──────── Records supplied
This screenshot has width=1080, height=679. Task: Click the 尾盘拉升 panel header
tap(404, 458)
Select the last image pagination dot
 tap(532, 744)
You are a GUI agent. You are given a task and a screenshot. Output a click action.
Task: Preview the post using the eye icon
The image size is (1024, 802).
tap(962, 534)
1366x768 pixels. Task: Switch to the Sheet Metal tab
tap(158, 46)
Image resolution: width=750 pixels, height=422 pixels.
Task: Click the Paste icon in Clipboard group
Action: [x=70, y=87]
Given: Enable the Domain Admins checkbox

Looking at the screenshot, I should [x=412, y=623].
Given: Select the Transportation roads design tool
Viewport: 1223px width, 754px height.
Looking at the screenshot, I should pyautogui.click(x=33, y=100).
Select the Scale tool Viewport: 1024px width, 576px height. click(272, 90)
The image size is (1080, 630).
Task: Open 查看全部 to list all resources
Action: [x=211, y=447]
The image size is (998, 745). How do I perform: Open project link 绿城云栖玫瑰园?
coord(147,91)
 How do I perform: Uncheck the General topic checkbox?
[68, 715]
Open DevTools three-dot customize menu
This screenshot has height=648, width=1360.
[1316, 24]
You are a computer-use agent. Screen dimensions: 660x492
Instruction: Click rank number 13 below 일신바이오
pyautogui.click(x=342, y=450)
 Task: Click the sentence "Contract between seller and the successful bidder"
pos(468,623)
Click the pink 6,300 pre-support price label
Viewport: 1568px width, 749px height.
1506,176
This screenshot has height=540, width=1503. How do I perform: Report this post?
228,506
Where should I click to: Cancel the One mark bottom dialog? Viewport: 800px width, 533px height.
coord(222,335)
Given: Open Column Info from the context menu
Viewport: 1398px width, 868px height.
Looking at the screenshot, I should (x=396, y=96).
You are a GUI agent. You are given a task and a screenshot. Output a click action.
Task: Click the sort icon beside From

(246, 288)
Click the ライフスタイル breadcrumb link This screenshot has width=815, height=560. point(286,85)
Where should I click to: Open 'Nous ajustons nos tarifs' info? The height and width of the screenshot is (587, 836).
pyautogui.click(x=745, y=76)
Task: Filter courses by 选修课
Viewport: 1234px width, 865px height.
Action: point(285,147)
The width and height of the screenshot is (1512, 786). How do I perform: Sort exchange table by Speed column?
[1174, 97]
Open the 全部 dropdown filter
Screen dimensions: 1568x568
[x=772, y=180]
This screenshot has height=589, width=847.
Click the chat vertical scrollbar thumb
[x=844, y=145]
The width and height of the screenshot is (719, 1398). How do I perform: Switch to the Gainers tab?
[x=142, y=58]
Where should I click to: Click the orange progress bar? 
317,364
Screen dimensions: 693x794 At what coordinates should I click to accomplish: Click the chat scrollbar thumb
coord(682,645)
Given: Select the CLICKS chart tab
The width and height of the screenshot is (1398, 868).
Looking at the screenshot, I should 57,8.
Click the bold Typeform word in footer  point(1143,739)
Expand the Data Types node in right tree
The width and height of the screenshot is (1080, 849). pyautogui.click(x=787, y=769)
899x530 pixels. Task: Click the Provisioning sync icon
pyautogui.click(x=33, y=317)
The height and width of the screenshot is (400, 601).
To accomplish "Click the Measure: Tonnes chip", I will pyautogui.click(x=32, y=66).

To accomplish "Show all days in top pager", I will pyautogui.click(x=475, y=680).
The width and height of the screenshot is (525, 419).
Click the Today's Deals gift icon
────────────────
● **Directions**: Write out word for word only the lines from the start of the entries down to the line with "Task: Preview the post using the eye icon", please, including both ends.

● **Exercise output**:
This screenshot has width=1080, height=679. Task: Click the 尾盘拉升 panel header
tap(404, 458)
Select the last image pagination dot
 tap(532, 744)
You are a GUI agent. You are given a task and a screenshot. Output a click action.
Task: Preview the post using the eye icon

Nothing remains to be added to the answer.